Records from a collection
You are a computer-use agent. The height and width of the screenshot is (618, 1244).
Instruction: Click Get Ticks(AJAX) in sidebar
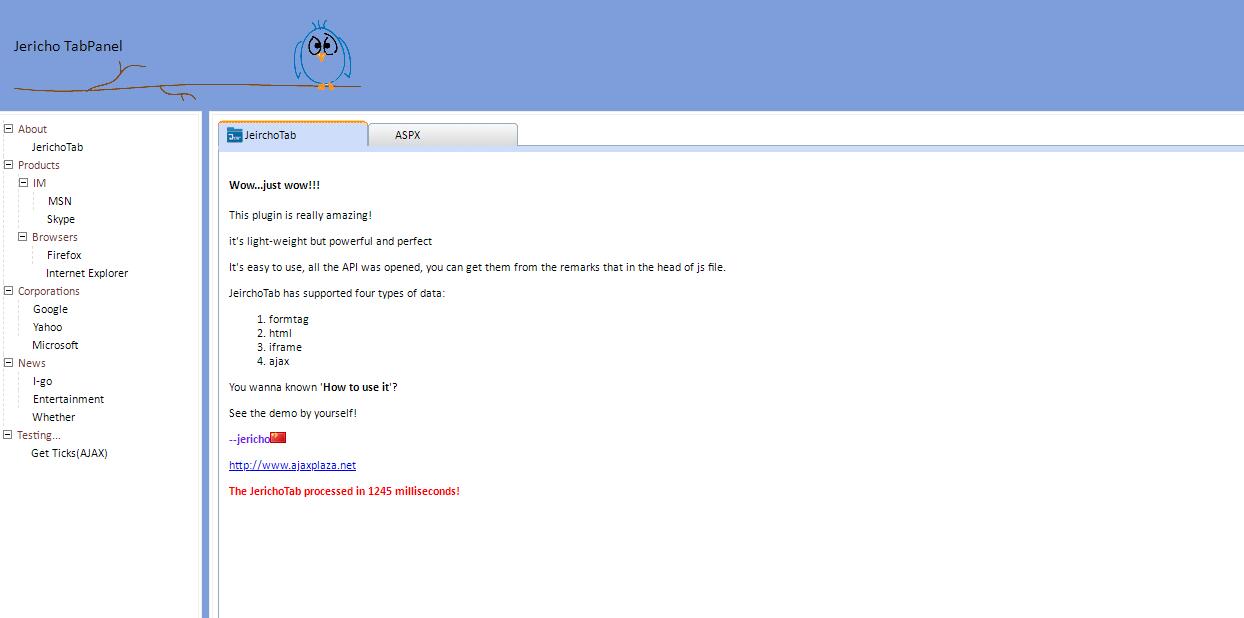(69, 453)
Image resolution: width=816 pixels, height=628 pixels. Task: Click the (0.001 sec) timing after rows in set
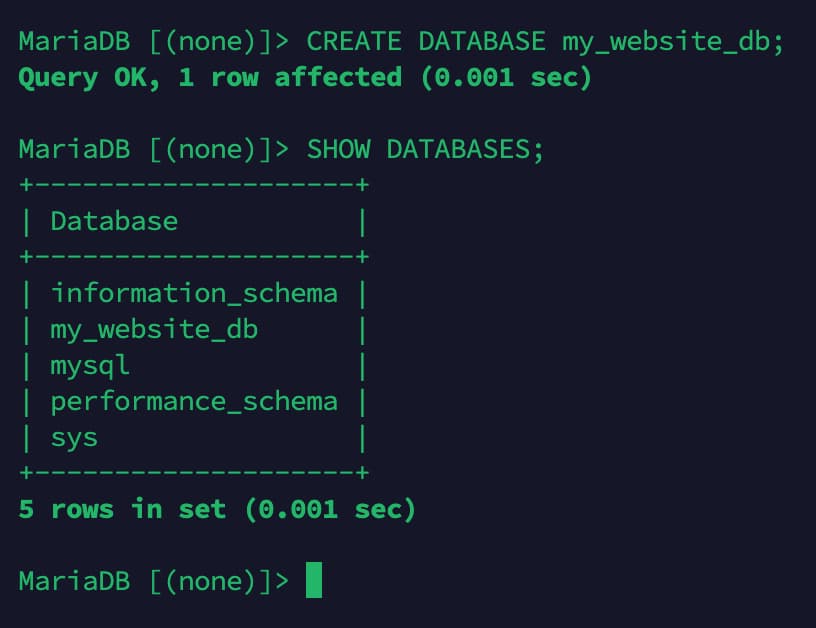tap(330, 509)
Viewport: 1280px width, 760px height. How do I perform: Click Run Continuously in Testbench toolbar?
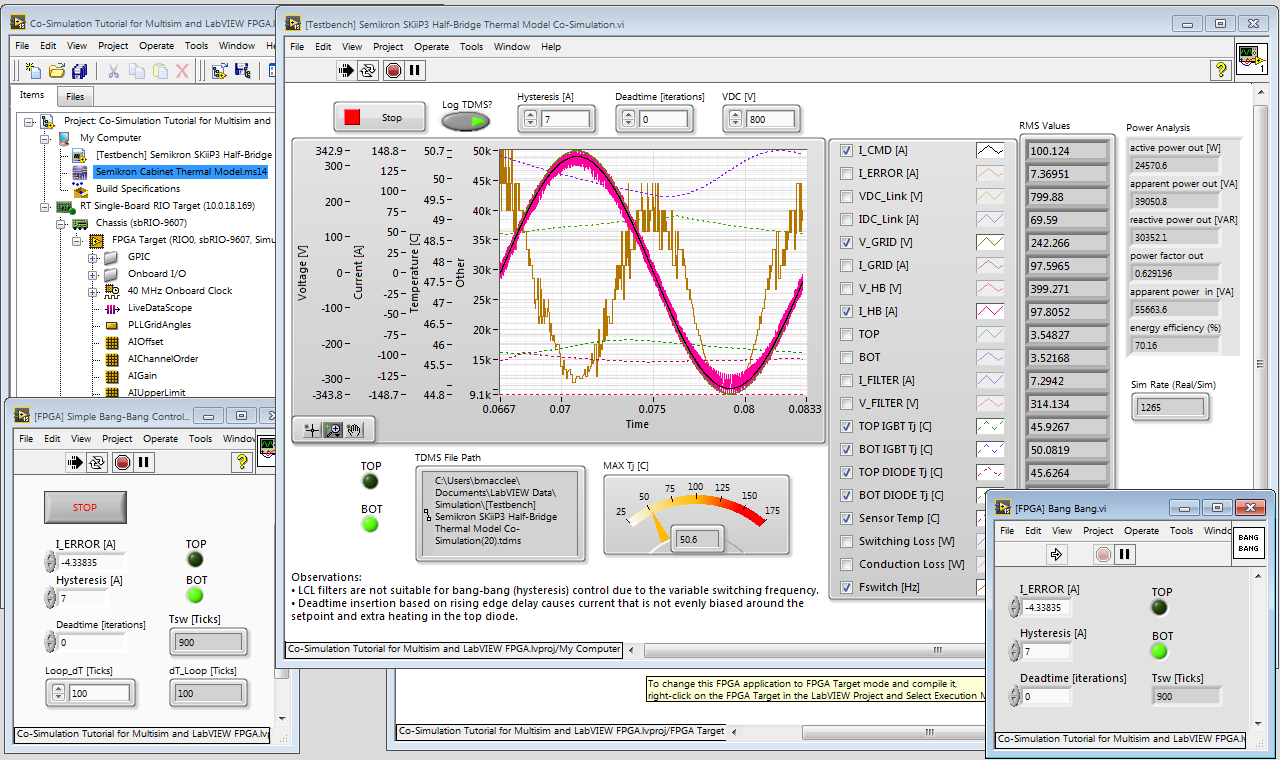coord(369,70)
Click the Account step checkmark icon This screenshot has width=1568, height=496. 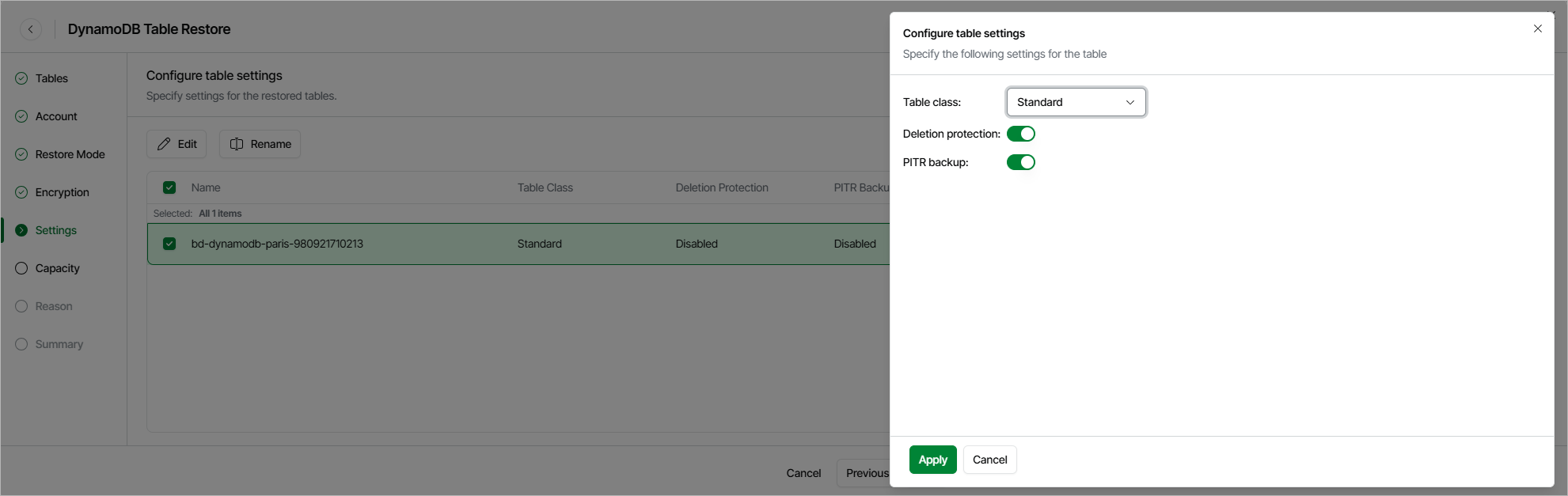21,116

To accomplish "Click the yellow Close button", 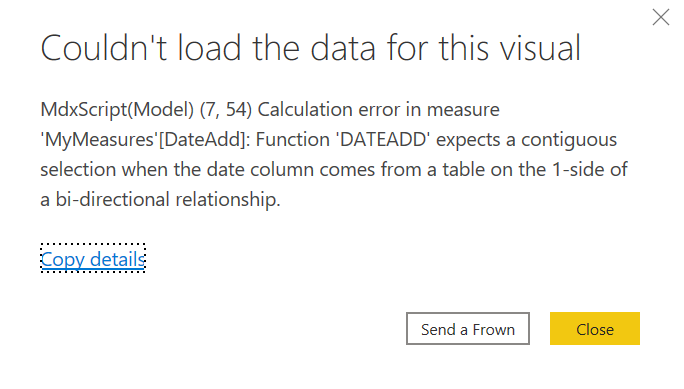I will click(595, 329).
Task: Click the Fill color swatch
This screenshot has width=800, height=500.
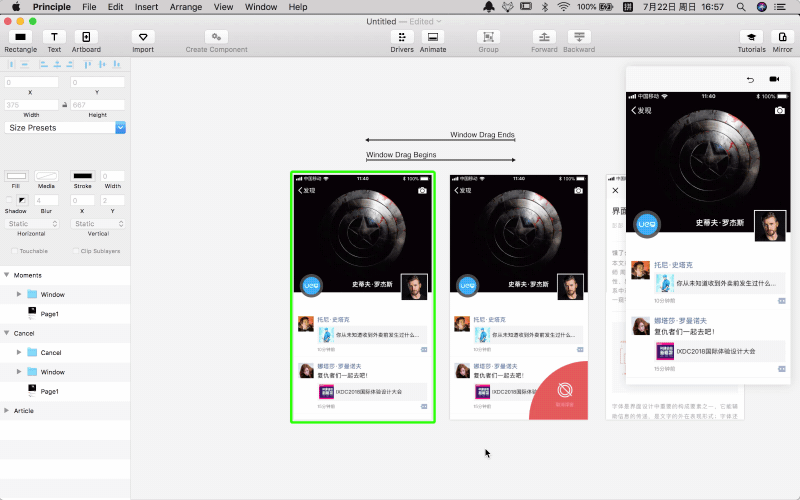Action: coord(16,176)
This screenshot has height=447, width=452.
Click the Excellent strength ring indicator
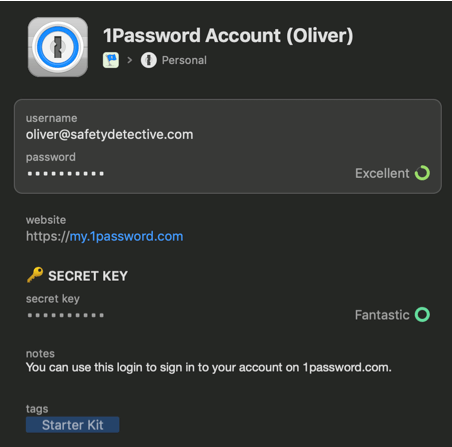[x=422, y=173]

# EXERCISE REQUIREMENTS
The answer must consist solely of the lines from the one with "This screenshot has width=800, height=500." through the final line of the data, each reproduced exactly and with pictures omitted.

# WRITTEN ANSWER
This screenshot has width=800, height=500.
Action: coord(16,176)
This screenshot has height=447, width=452.
Click the Excellent strength ring indicator
[x=422, y=173]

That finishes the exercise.